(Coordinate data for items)
*-*-*

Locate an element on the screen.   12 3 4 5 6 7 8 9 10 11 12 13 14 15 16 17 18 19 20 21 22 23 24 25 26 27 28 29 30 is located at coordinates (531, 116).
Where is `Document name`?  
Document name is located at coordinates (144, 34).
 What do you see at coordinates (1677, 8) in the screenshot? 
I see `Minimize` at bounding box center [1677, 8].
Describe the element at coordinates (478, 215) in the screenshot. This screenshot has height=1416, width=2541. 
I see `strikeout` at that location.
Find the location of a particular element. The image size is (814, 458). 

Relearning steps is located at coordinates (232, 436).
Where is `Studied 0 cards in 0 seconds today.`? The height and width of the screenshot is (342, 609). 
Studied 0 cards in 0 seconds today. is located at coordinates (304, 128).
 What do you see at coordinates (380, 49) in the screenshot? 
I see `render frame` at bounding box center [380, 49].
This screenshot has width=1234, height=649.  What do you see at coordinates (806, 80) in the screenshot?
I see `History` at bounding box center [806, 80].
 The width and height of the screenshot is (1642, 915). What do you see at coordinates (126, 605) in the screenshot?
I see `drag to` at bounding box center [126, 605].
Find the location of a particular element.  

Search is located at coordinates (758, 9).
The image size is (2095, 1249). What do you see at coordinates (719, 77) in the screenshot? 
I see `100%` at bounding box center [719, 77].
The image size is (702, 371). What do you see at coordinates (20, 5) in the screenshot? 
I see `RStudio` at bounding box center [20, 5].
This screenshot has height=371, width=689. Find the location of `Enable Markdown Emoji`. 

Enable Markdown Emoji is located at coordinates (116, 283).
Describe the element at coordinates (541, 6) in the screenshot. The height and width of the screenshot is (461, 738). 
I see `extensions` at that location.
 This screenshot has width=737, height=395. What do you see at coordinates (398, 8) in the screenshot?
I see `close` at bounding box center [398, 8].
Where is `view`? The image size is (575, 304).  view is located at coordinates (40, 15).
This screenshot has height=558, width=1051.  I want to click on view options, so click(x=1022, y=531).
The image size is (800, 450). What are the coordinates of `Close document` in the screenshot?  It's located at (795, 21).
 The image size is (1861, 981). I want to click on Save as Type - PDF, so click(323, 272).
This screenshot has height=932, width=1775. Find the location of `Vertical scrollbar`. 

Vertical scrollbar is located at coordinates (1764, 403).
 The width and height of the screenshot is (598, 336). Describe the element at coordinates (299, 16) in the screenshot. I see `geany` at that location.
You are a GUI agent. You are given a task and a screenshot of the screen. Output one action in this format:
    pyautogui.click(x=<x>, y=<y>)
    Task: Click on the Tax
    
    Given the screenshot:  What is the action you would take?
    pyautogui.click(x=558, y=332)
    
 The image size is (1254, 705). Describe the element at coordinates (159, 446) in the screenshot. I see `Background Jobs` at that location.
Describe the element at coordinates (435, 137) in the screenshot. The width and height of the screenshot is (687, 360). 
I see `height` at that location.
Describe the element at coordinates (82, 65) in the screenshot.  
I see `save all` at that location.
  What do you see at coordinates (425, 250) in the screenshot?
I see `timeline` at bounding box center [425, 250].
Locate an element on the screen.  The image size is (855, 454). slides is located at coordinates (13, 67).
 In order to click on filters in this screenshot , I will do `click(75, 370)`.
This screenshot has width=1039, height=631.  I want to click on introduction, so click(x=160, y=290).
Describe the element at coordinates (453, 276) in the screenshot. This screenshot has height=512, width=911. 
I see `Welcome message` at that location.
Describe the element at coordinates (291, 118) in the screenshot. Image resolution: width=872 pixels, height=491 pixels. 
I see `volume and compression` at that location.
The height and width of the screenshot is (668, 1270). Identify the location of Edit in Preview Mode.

*-*-*

## [Task instructions]
Pick out every line above that contains the word "cards" and copy each one. Case counts.

## [Result of this exercise]
Where is `Studied 0 cards in 0 seconds today.`? The height and width of the screenshot is (342, 609). 
Studied 0 cards in 0 seconds today. is located at coordinates (304, 128).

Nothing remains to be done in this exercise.